### ACTION ITEM
Every entry should be repeated exactly as written.
[[ DATA SHOWN, beginning ]]
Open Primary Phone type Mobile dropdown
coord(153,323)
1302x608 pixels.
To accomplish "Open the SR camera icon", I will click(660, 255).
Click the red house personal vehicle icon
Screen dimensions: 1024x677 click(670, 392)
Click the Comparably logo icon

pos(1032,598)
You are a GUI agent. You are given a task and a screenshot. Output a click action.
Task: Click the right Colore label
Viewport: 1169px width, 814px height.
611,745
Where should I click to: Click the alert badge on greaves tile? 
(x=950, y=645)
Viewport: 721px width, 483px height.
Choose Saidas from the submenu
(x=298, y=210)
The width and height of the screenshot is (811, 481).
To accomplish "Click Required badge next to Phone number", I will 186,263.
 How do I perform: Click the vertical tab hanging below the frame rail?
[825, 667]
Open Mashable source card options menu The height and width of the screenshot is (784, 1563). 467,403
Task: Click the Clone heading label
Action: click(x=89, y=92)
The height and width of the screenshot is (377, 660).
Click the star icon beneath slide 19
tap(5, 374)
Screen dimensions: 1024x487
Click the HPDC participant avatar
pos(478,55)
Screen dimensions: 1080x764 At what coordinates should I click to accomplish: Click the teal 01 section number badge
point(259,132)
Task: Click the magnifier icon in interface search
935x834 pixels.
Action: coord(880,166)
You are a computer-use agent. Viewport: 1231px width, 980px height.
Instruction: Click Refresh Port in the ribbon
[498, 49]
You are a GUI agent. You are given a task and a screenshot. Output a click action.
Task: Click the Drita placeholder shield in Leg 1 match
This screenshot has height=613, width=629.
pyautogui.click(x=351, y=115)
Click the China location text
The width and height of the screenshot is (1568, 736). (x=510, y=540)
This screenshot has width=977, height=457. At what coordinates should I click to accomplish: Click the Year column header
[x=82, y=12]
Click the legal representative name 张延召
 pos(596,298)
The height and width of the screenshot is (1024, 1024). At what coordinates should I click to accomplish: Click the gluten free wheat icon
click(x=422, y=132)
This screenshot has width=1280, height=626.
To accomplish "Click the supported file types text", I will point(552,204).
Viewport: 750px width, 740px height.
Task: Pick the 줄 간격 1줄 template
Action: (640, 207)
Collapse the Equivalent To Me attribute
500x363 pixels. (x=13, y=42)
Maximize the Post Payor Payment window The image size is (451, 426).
[[ DATA SHOWN, end ]]
### YOUR SOLUTION
Open Primary Phone type Mobile dropdown
coord(153,323)
1302x608 pixels.
To accomplish "Open the SR camera icon", I will click(660, 255).
Click the red house personal vehicle icon
Screen dimensions: 1024x677 click(670, 392)
Click the Comparably logo icon

pos(1032,598)
You are a GUI agent. You are given a task and a screenshot. Output a click action.
Task: Click the right Colore label
Viewport: 1169px width, 814px height.
611,745
Where should I click to: Click the alert badge on greaves tile? 
(x=950, y=645)
Viewport: 721px width, 483px height.
Choose Saidas from the submenu
(x=298, y=210)
The width and height of the screenshot is (811, 481).
To accomplish "Click Required badge next to Phone number", I will 186,263.
 How do I perform: Click the vertical tab hanging below the frame rail?
[825, 667]
Open Mashable source card options menu The height and width of the screenshot is (784, 1563). 467,403
Task: Click the Clone heading label
Action: click(x=89, y=92)
The height and width of the screenshot is (377, 660).
Click the star icon beneath slide 19
tap(5, 374)
Screen dimensions: 1024x487
Click the HPDC participant avatar
pos(478,55)
Screen dimensions: 1080x764 At what coordinates should I click to accomplish: Click the teal 01 section number badge
point(259,132)
Task: Click the magnifier icon in interface search
935x834 pixels.
Action: coord(880,166)
You are a computer-use agent. Viewport: 1231px width, 980px height.
Instruction: Click Refresh Port in the ribbon
[498, 49]
You are a GUI agent. You are given a task and a screenshot. Output a click action.
Task: Click the Drita placeholder shield in Leg 1 match
This screenshot has height=613, width=629.
pyautogui.click(x=351, y=115)
Click the China location text
The width and height of the screenshot is (1568, 736). (x=510, y=540)
This screenshot has width=977, height=457. At what coordinates should I click to accomplish: Click the Year column header
[x=82, y=12]
Click the legal representative name 张延召
 pos(596,298)
The height and width of the screenshot is (1024, 1024). At what coordinates should I click to accomplish: Click the gluten free wheat icon
click(x=422, y=132)
This screenshot has width=1280, height=626.
To accomplish "Click the supported file types text", I will point(552,204).
Viewport: 750px width, 740px height.
Task: Pick the 줄 간격 1줄 template
Action: (640, 207)
Collapse the Equivalent To Me attribute
500x363 pixels. (x=13, y=42)
Maximize the Post Payor Payment window The image size is (451, 426).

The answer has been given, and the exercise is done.